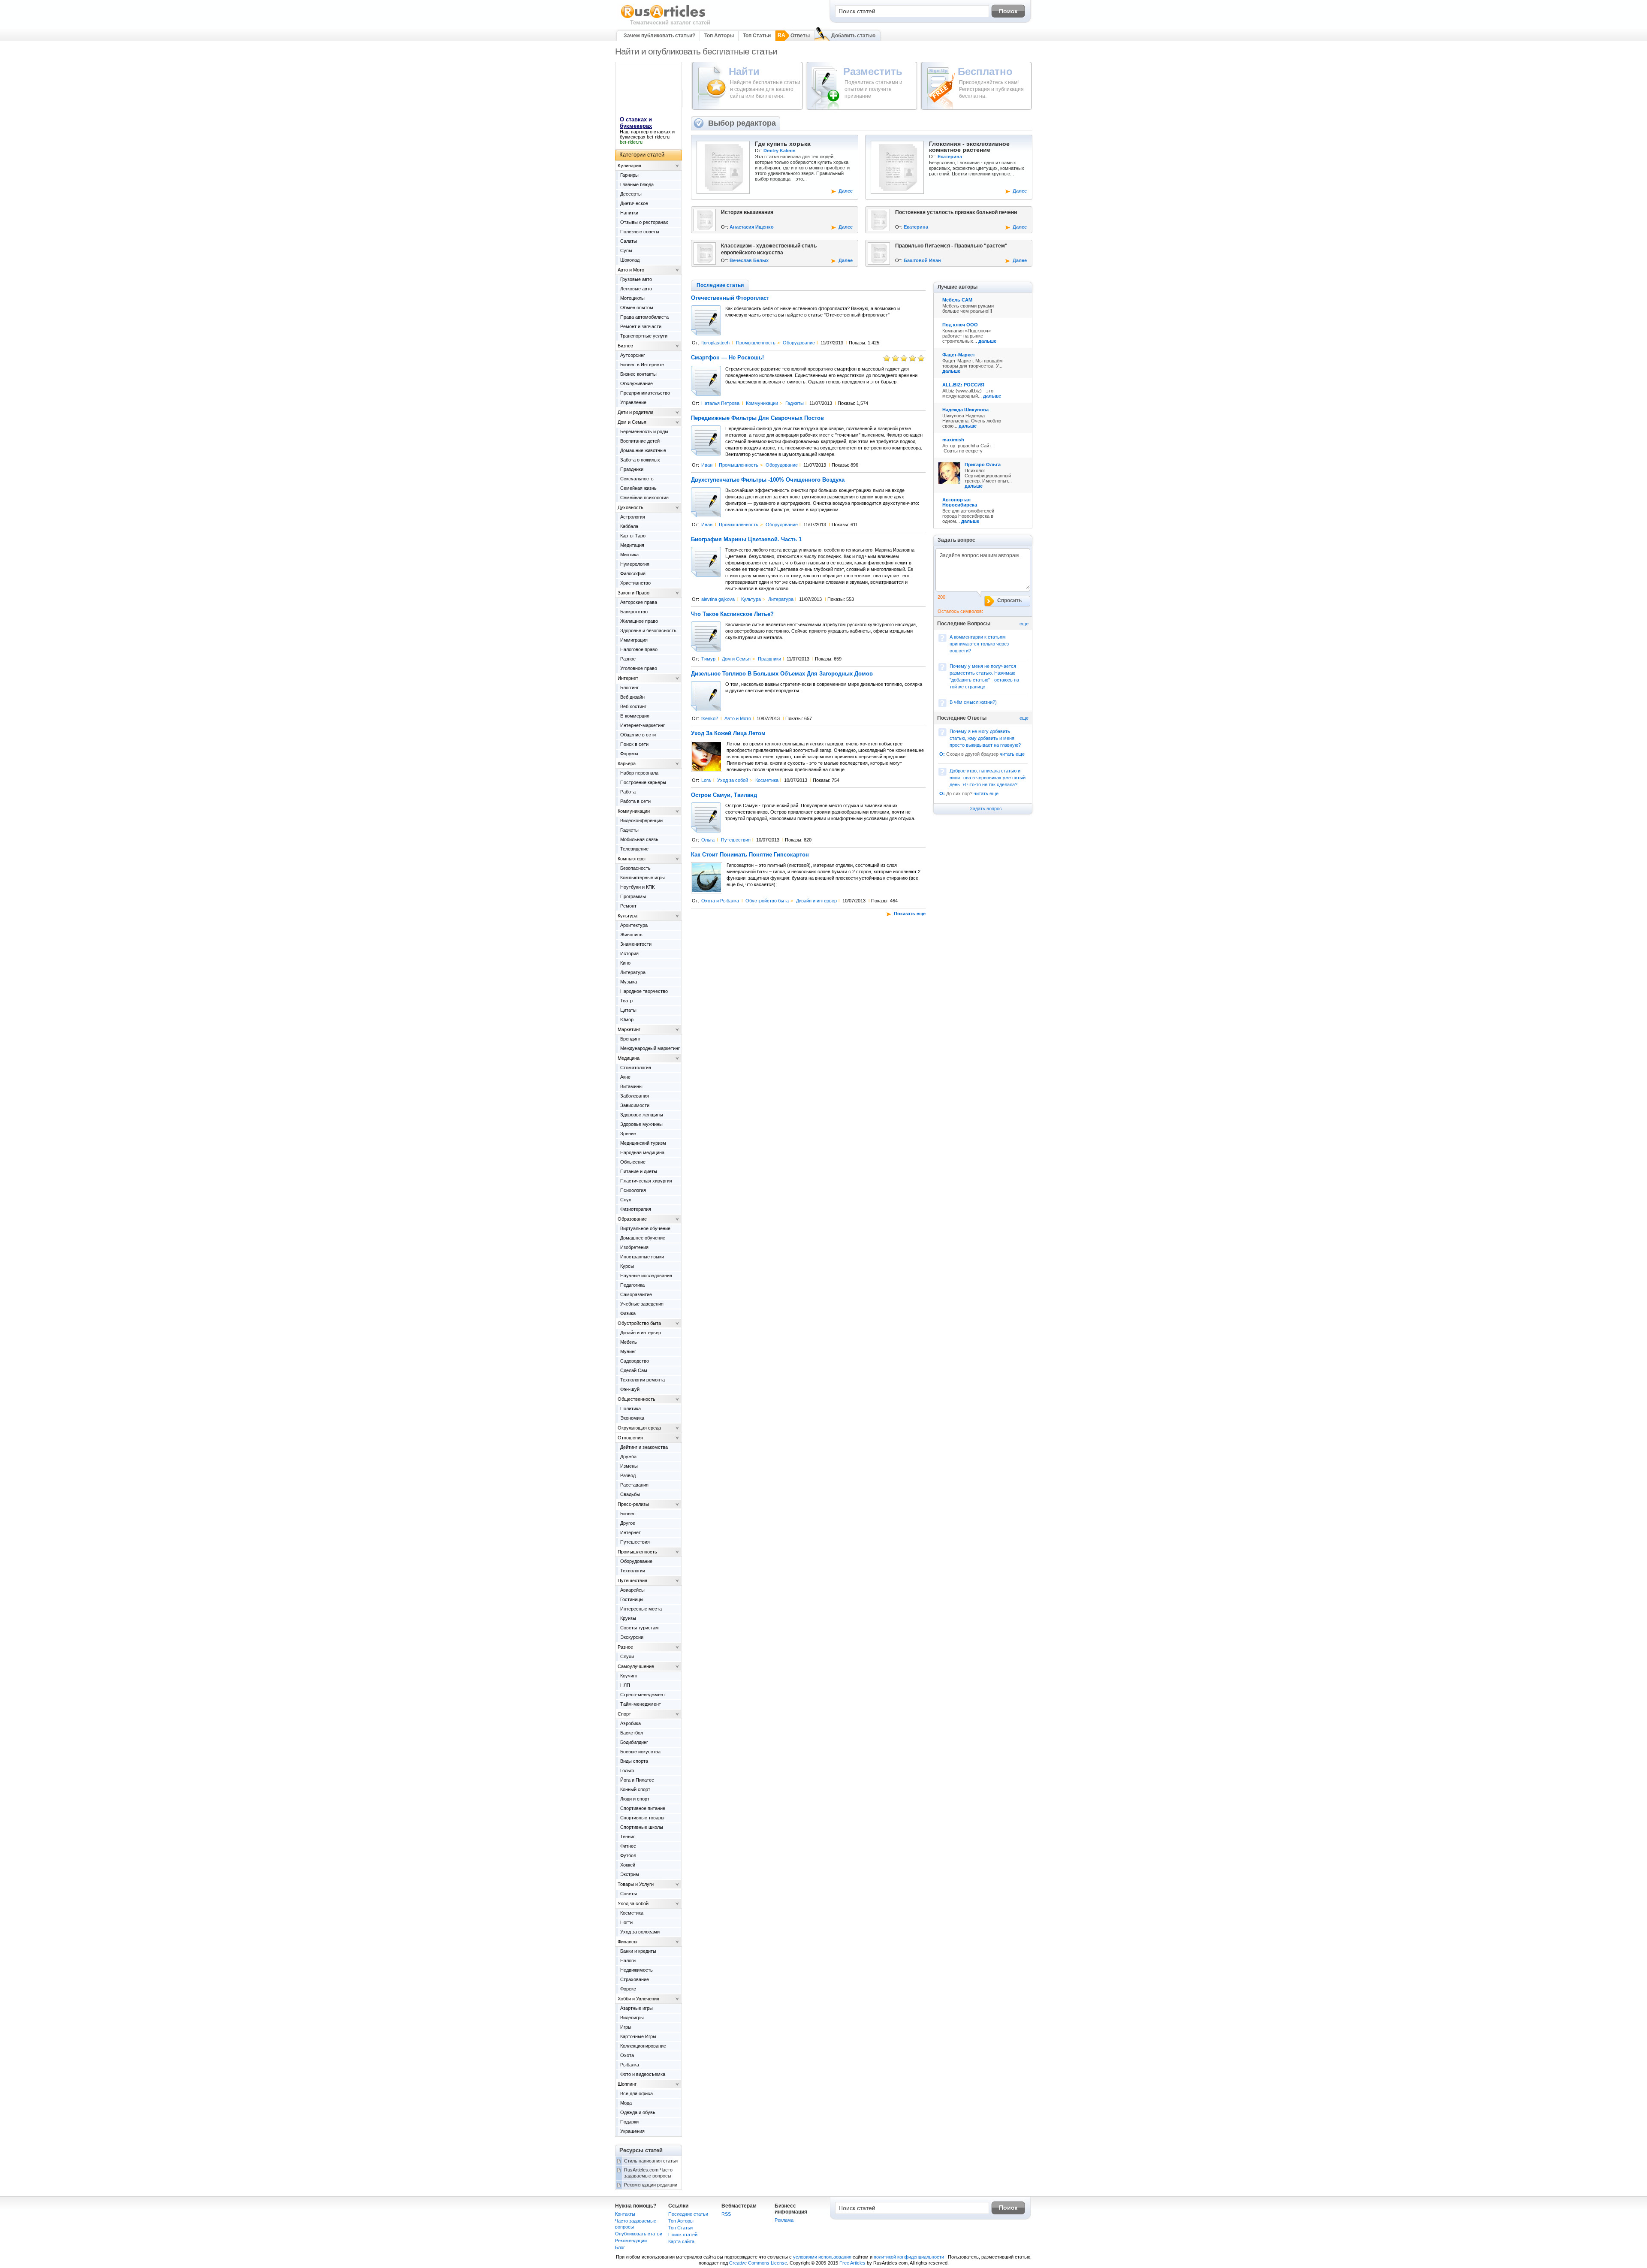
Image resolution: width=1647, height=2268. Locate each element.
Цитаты (628, 1010)
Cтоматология (635, 1067)
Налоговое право (639, 649)
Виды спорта (634, 1761)
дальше (987, 341)
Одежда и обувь (637, 2112)
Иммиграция (634, 639)
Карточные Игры (638, 2036)
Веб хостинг (633, 706)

**PROBLEM TO SOLVE:** None of the pictures should appear; copy the rest of the material above exactly.

**WRITTEN SOLUTION:**
Image resolution: width=1647, height=2268. Locate each element.
Цитаты (628, 1010)
Cтоматология (635, 1067)
Налоговое право (639, 649)
Виды спорта (634, 1761)
дальше (987, 341)
Одежда и обувь (637, 2112)
Иммиграция (634, 639)
Карточные Игры (638, 2036)
Веб хостинг (633, 706)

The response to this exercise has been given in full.